Scientology has been under a microscope even more than usual recently with the release of Alex Gibney’s documentary Going Clear, which shed new light on alleged activities taking place within the organization founded by sci-fi author L. Ron Hubbard in 1954.

When he wasn’t busy founding religions, Hubbard also composed an album to accompany the release of his 1982 book Battlefield Earth, appropriately named Space Jazz, the first known soundtrack for a book.

Unfortunately, even Hubbard’s OT transcendence levels weren’t enough to launch him into music stardom, but Space Jazz is worth the listen if only for the kitschy, madlin riffs and the themes for which the music was composed. Here are some select tracks:

Let’s warm up with the closing track of the two-disc (!) saga, “Earth, My Beautiful Home.”

“Windsplitter” features, for a reason that is likely justified at some point in the 1050-page monolith that is Battlefield Earth, a synthesized horse for the duration of the track. 

Battlefield Earth would go on to become a feature film in 2000, though didn’t receive the greatest reviews. John Travolta, a notable scientologist, played the space villain.

The tepid reception of Space Jazz wasn’t about to stop L. Ron, though – two other albums were released posthumously in 1986 with his lyrics and composition at the helm. Hubbard and the church enlisted some of the biggest names in scientology and in Hollywood for his 1986 album The Road to Freedom. The whole album serves as a moderately catchy recruiting tool for the church during a time of high membership and controversy.

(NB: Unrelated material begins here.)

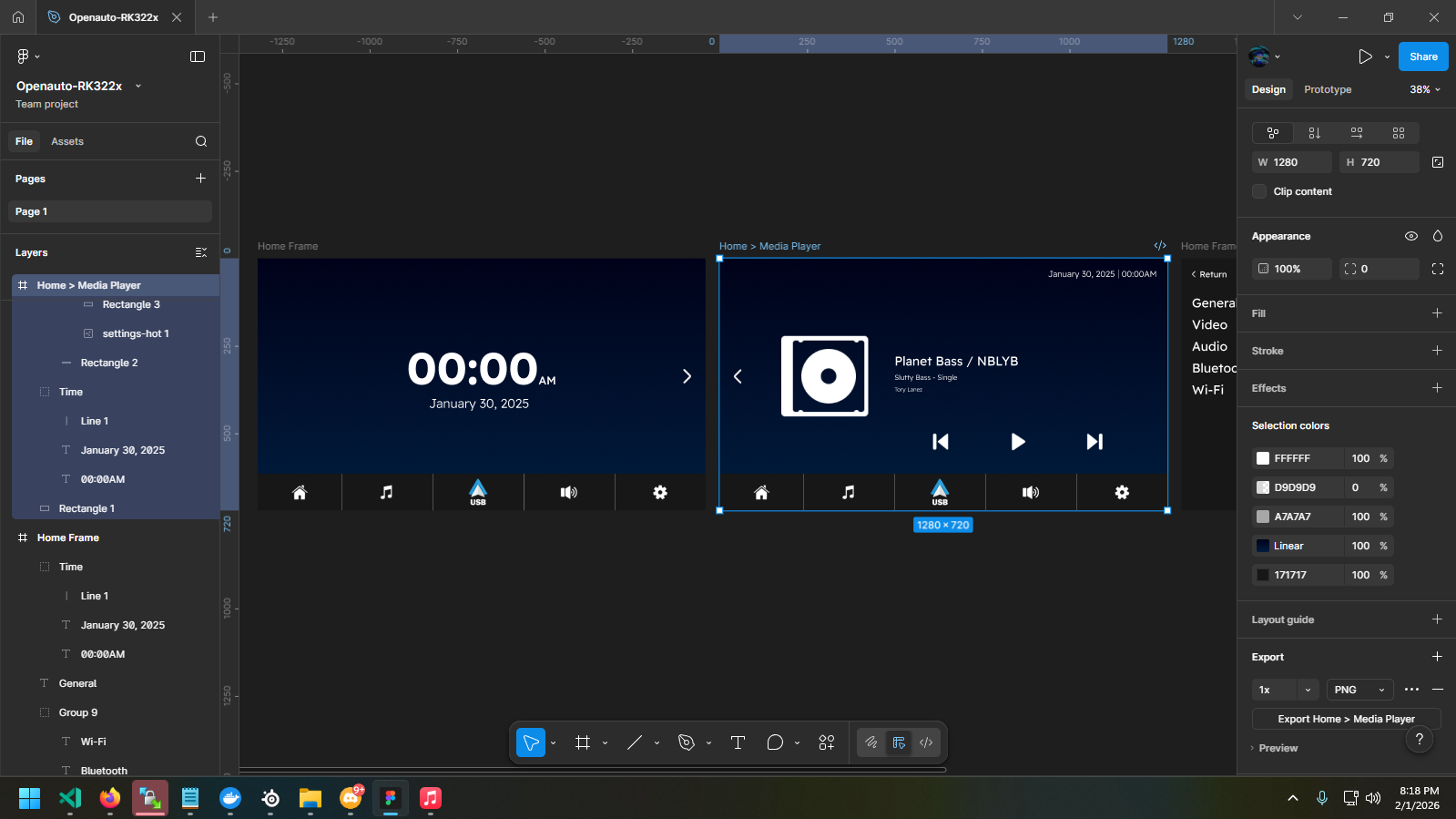This screenshot has width=1456, height=819.
Task: Select the Frame tool in bottom toolbar
Action: click(583, 742)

By far, the most memorable track of The Road to Freedom is sung by Frank Stallone, called “The Evil Purpose”:

Pop hooks! Bon Jovi style roar-singing! Synthesized flute! For the title track, John Travolta dusted off his vocal tracks to harmonize with Leif Garrett, Frank Stallone and Lee Purcell.

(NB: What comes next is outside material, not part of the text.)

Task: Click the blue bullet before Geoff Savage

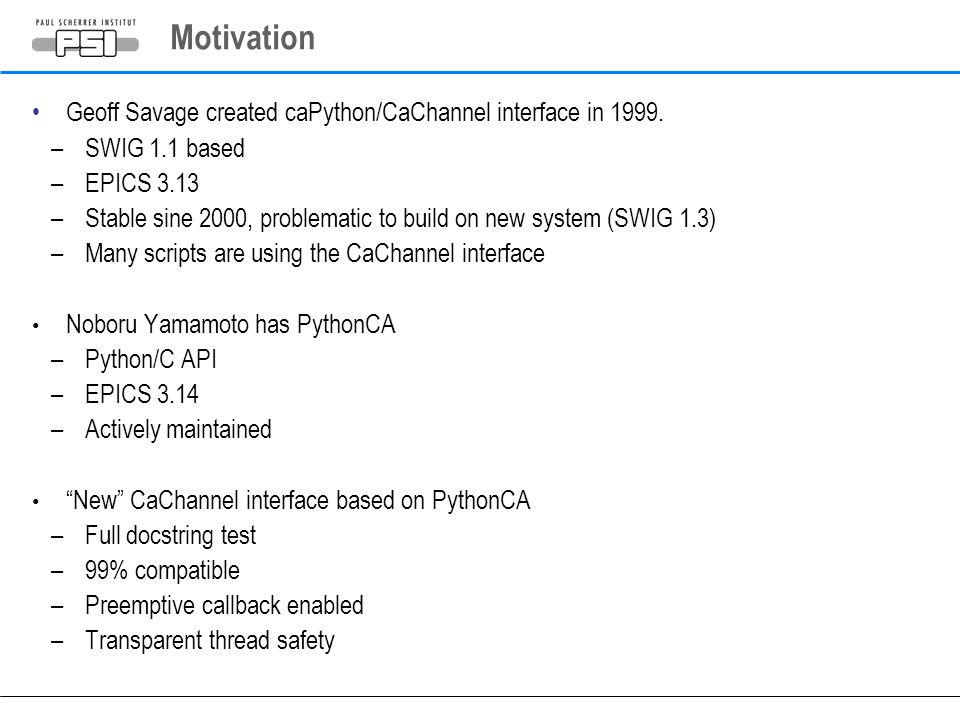Action: click(x=36, y=112)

Finally, fellow scientologist Karen Black volunteers her services in one of the most earnest tracks on the compilation, “The ARC Song.”

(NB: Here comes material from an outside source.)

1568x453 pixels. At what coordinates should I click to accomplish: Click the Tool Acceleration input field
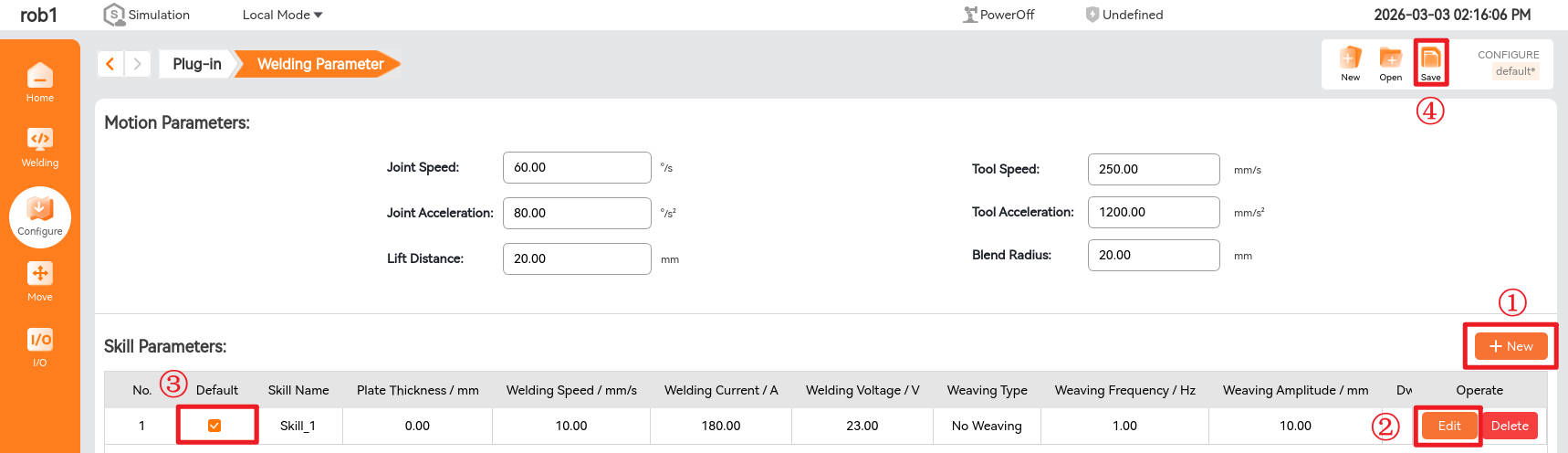[1153, 212]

And let’s not forget what is arguably the most bearable installment of the LRH musical canon, 1986’s “Mission Earth,” performed by longtime scientologist Edgar Winter. The lyrics were composed entirely by the head of the Scientologist church, which could explain lyrics like “To Mission Earth I was assigned/ A planet that was seizure inclined.” The heady concept album is a marked musical improvement from its predecessor Space Jazz, but that’s a loaded comparison that isn’t worth getting into.

“Just a Kid” is catchy in its own saccharine way, and here’s a track that one reverent YouTube user referred to as “L. Ron’s ‘Hotel California.” If “Hotel California” had a sick trumpet solo, that is!

LRH was many things, and the chasm that exists between his vision and his execution is entertaining at best downright confusing at other points. Scientology continued to spread the word using somewhat catchy choruses after Hubbard’s death in early 1986. When current leader of the organization David Miscavige took over following his predecessor’s death, they produced the “We Are the World” of religious anthems, “We Stand Tall”:

Hey la di la, good luck getting this one out of your head. Scientology’s musical legacy is an interesting one that’s not often investigated, primarily because there’s so many areas of the religion that have provoked and fascinated those sitting outside of it.